* _Problem statement_
This exercise calls for every record to be returned exactly, with pictures removed.

* _Recorded data_
·····
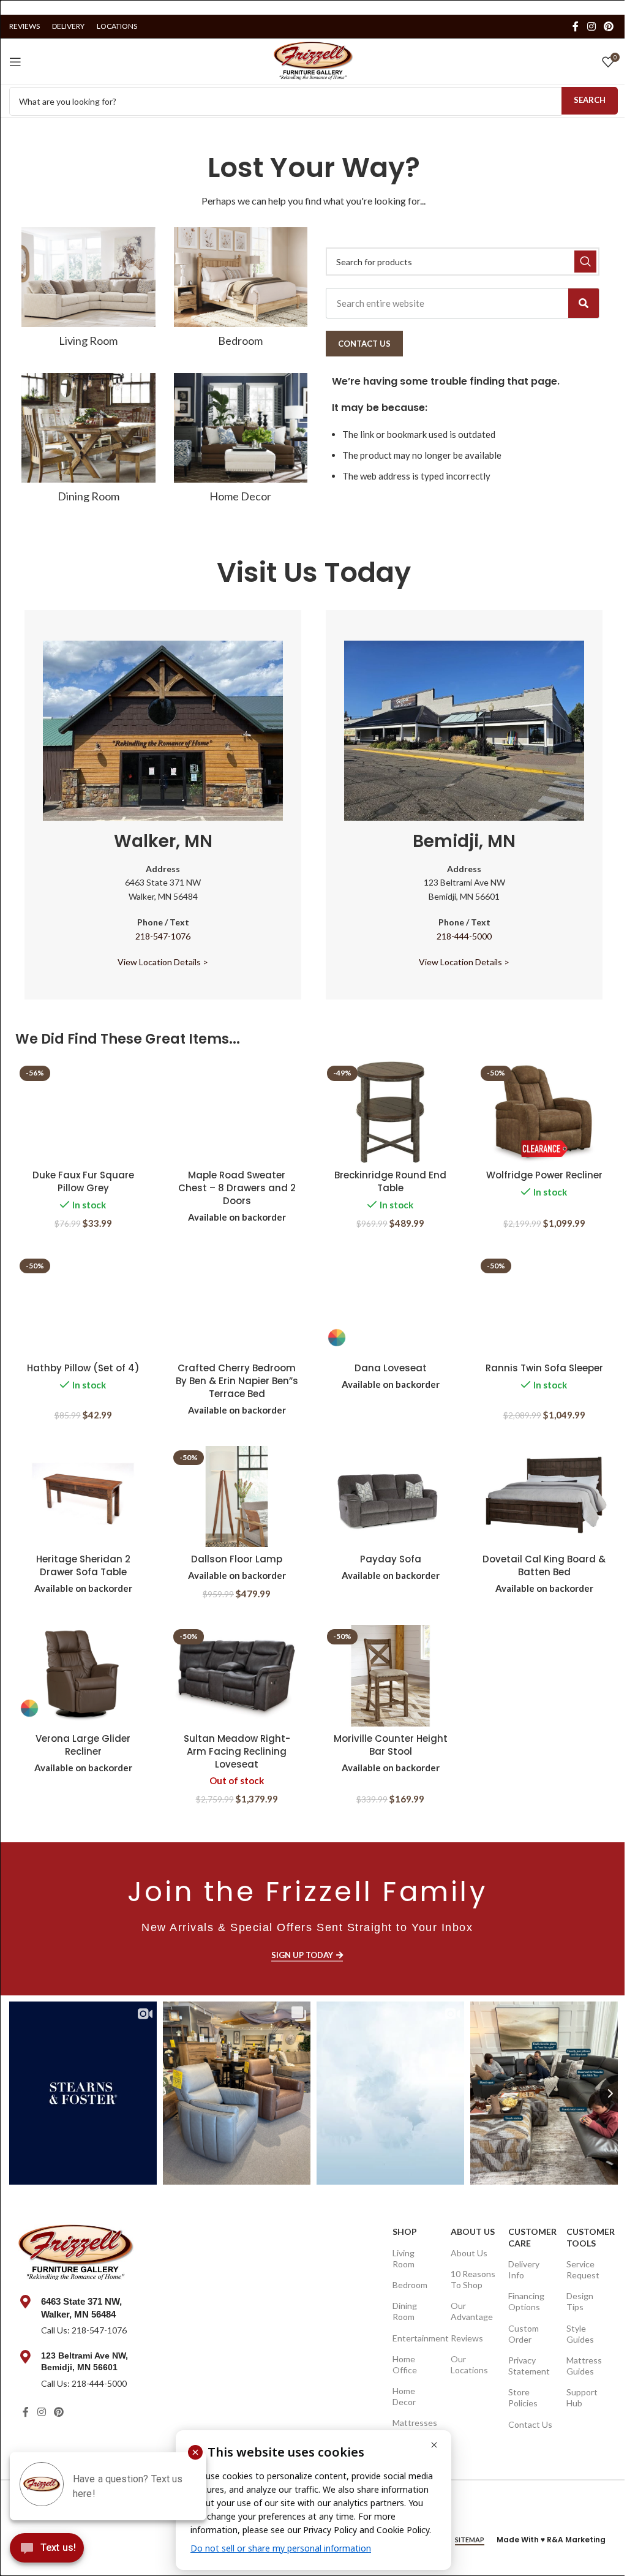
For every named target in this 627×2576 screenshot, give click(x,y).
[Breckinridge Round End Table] (390, 1112)
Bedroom (409, 2285)
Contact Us (530, 2424)
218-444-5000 (464, 936)
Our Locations (469, 2364)
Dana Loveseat (391, 1367)
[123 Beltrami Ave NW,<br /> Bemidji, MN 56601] (25, 2356)
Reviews (467, 2338)
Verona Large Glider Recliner (83, 1745)
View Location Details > (163, 962)
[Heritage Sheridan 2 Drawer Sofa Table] (83, 1497)
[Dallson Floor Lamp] (236, 1497)
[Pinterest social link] (609, 26)
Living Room (403, 2258)
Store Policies (523, 2397)
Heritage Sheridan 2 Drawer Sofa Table (83, 1565)
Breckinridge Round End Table (390, 1181)
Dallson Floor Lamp (236, 1559)
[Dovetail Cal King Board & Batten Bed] (544, 1497)
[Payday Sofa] (390, 1497)
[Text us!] (47, 2551)
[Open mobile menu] (15, 62)
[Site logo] (313, 60)
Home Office (404, 2364)
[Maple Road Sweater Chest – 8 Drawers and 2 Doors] (236, 1112)
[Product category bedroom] (241, 291)
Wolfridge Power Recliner (544, 1175)
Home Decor (404, 2396)
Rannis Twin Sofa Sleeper (544, 1367)
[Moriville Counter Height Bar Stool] (390, 1676)
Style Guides (580, 2333)
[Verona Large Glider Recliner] (83, 1676)
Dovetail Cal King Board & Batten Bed (544, 1565)
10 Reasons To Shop (473, 2279)
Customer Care (531, 2237)
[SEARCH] (585, 261)
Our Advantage (472, 2311)
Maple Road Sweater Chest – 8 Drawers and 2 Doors (237, 1188)
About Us (473, 2231)
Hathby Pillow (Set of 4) (83, 1367)
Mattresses (414, 2422)
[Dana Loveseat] (390, 1305)
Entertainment (415, 2338)
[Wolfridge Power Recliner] (544, 1112)
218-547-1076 (162, 936)
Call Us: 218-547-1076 (84, 2330)
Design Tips (579, 2301)
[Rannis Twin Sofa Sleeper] (544, 1305)
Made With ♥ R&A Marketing (551, 2539)
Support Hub (582, 2397)
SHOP (404, 2231)
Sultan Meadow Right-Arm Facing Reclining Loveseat (237, 1751)
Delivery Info (523, 2269)
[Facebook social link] (575, 26)
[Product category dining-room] (88, 441)
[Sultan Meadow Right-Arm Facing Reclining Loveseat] (236, 1676)
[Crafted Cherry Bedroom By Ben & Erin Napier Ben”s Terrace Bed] (236, 1305)
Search (590, 100)
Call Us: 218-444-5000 (84, 2383)
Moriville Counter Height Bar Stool (391, 1745)
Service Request (582, 2269)
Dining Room (404, 2311)
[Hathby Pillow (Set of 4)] (83, 1305)
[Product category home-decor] (241, 441)
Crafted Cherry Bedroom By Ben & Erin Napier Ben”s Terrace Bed (237, 1380)
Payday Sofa (390, 1559)
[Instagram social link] (591, 26)
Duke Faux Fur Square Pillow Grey (83, 1181)
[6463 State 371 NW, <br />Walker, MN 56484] (25, 2301)
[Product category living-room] (88, 291)
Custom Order (523, 2333)
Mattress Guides (584, 2365)
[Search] (583, 303)
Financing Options (526, 2301)
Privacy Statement (529, 2365)
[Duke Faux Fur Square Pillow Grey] (83, 1112)
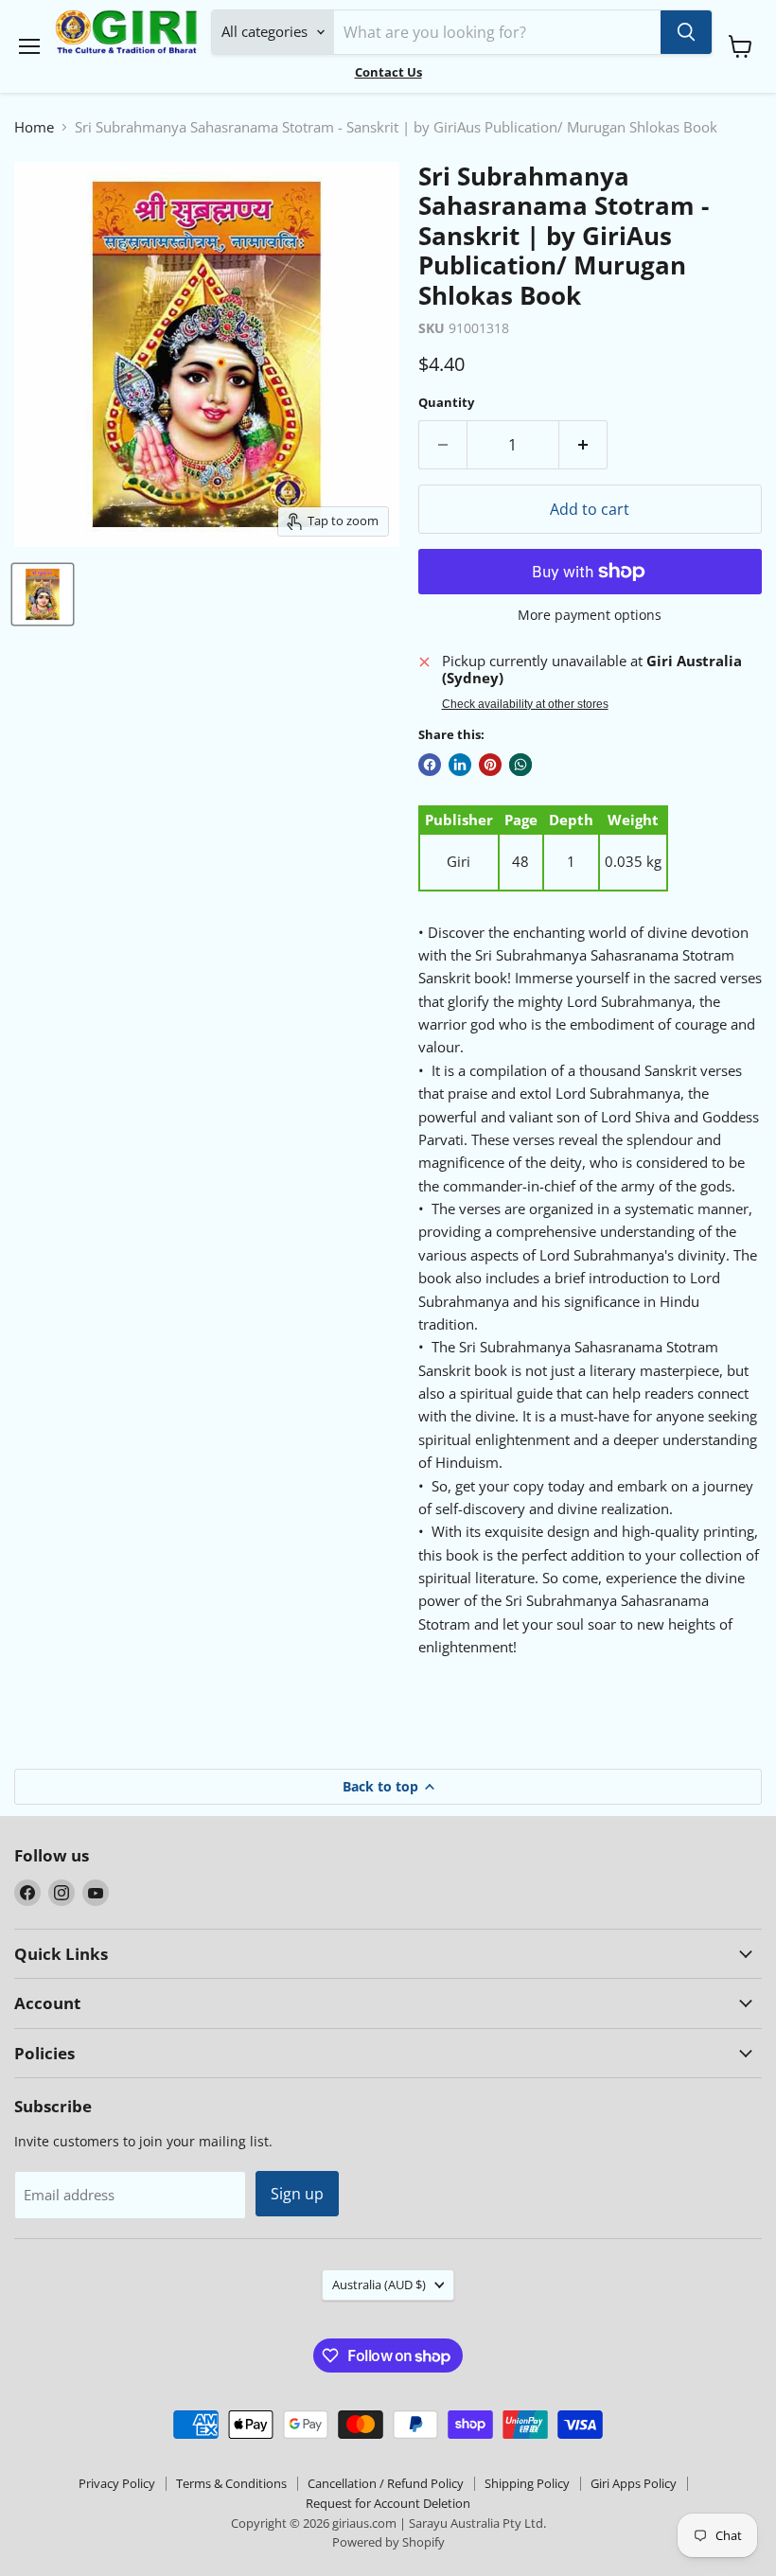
·····
* _Exercise result_
For every named target in this 627×2576 screenshot, give click(x,y).
[Breckinridge Round End Table] (390, 1112)
Bedroom (409, 2285)
Contact Us (530, 2424)
218-444-5000 (464, 936)
Our Locations (469, 2364)
Dana Loveseat (391, 1367)
[123 Beltrami Ave NW,<br /> Bemidji, MN 56601] (25, 2356)
Reviews (467, 2338)
Verona Large Glider Recliner (83, 1745)
View Location Details > (163, 962)
[Heritage Sheridan 2 Drawer Sofa Table] (83, 1497)
[Dallson Floor Lamp] (236, 1497)
[Pinterest social link] (609, 26)
Living Room (403, 2258)
Store Policies (523, 2397)
Heritage Sheridan 2 Drawer Sofa Table (83, 1565)
Breckinridge Round End Table (390, 1181)
Dallson Floor Lamp (236, 1559)
[Dovetail Cal King Board & Batten Bed] (544, 1497)
[Payday Sofa] (390, 1497)
[Text us!] (47, 2551)
[Open mobile menu] (15, 62)
[Site logo] (313, 60)
Home Office (404, 2364)
[Maple Road Sweater Chest – 8 Drawers and 2 Doors] (236, 1112)
[Product category bedroom] (241, 291)
Wolfridge Power Recliner (544, 1175)
Home Decor (404, 2396)
Rannis Twin Sofa Sleeper (544, 1367)
[Moriville Counter Height Bar Stool] (390, 1676)
Style Guides (580, 2333)
[Verona Large Glider Recliner] (83, 1676)
Dovetail Cal King Board & Batten Bed (544, 1565)
10 Reasons To Shop (473, 2279)
Customer Care (531, 2237)
[SEARCH] (585, 261)
Our Advantage (472, 2311)
Maple Road Sweater Chest – 8 Drawers and 2 Doors (237, 1188)
About Us (473, 2231)
Hathby Pillow (Set of 4) (83, 1367)
Mattresses (414, 2422)
[Dana Loveseat] (390, 1305)
Entertainment (415, 2338)
[Wolfridge Power Recliner] (544, 1112)
218-547-1076 (162, 936)
Call Us: 218-547-1076 (84, 2330)
Design Tips (579, 2301)
[Rannis Twin Sofa Sleeper] (544, 1305)
Made With ♥ R&A Marketing (551, 2539)
Support Hub (582, 2397)
SHOP (404, 2231)
Sultan Meadow Right-Arm Facing Reclining Loveseat (237, 1751)
Delivery Info (523, 2269)
[Facebook social link] (575, 26)
[Product category dining-room] (88, 441)
[Sultan Meadow Right-Arm Facing Reclining Loveseat] (236, 1676)
[Crafted Cherry Bedroom By Ben & Erin Napier Ben”s Terrace Bed] (236, 1305)
Search (590, 100)
Call Us: 218-444-5000 (84, 2383)
Moriville Counter Height Bar Stool (391, 1745)
Service Request (582, 2269)
Dining Room (404, 2311)
[Hathby Pillow (Set of 4)] (83, 1305)
[Product category home-decor] (241, 441)
Crafted Cherry Bedroom By Ben & Erin Napier Ben”s Terrace Bed (237, 1380)
Payday Sofa (390, 1559)
[Instagram social link] (591, 26)
Duke Faux Fur Square Pillow Grey (83, 1181)
[6463 State 371 NW, <br />Walker, MN 56484] (25, 2301)
[Product category living-room] (88, 291)
Custom Order (523, 2333)
Mattress Guides (584, 2365)
[Search] (583, 303)
Financing Options (526, 2301)
Privacy Statement (529, 2365)
[Duke Faux Fur Square Pillow Grey] (83, 1112)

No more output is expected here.